Presentation: Eperisone hydrochloride is available as the brand name preparation Myonal as 50 mg enteric coated tablets. An experimental form of the drug, as a transdermal patch system, has shown promising results in laboratory tests on rodents; however, this product is not currently available for human use.
Indications: Spastic paralysis in conditions such as cerebrovascular disease, spastic spinal paralysis, cervical spondylosis, post-operative sequelae (including cerebrospinal tumour), sequelae to trauma (eg. spinal trauma, head injury), amyotrophic lateral sclerosis, cerebral palsy, spinocerebellar degeneration, spinal vascular diseases and other encephalomyelopathies; improvement of muscular hypertonic ymptoms in conditions such as cervical syndrome, periarthritis of the shoulder, lumbago.
Dosage and administration: In adults, the usual dose of eperisone is 50-150 mg per day, in divided doses after meals.
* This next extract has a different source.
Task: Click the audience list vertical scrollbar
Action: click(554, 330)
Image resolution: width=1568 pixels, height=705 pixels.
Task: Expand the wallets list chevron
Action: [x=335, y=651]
However, the dosage is adjusted by the prescribing clinician depending on factors such as severity of symptoms, patient age and response.
Eperisone has not been established as definitely safe for paediatric use, therefore its use in paediatrics cannot be recommended without further study.
If elderly patients are treated with eperisone, it is recommended that a reduced dose is used, and the patient closely monitored for signs of psychological hypofunction during treatment.
Safety during pregnancy and breast-feeding: Eperisone has not been established to be safe for use by pregnant women; therefore the drug should only be used in pregnant women, or women who may be pregnant, if the expected therapeutic benefits will outweigh the possible risks associated with treatment. The manufacturers of Myonal recommend that the drug is not used during lactation (breast-feeding). If eperisone must be used, it is recommended that the patient stops breast-feeding for the duration of treatment. (It has been reported that Eperisone is excreted in breast milk in an animal study (in rats).
Drug interactions: There have been reports of disturbances in ocular accommodation occuring after the concomitant use of tolperisone hydrochloride and methocarbamol.
Side effects: Shock and Anaphylactoid reactions: In the event of symptoms such as redness, itching, urticaria, oedema of the face and other parts of the body, dyspnoea etc, treatment should be discontinued and appropriate measues taken. Oculo-muco-cutaneous syndrome (Stevens Johnson Syndrome) and Toxic Epidermal Necrolysis: Serious dermatopathy such as oculo-muco-cutaneous syndrome (Stevens-Johnson syndrome) or toxic epidermal necrolysis may occur. Patients should be carefully observed, treatment discontinued and appropriate measures taken, in the event of symptoms such as fever, erythema, blistering, itching, ocular congestion or stomatitis, etc.
Other side effects: anaemia, rash, pruritus, sleepiness, insomnia, headache, nausea ang vomiting, anorexia, abdominal pain, diarrhoea, constipation, urinary retention or incontinence.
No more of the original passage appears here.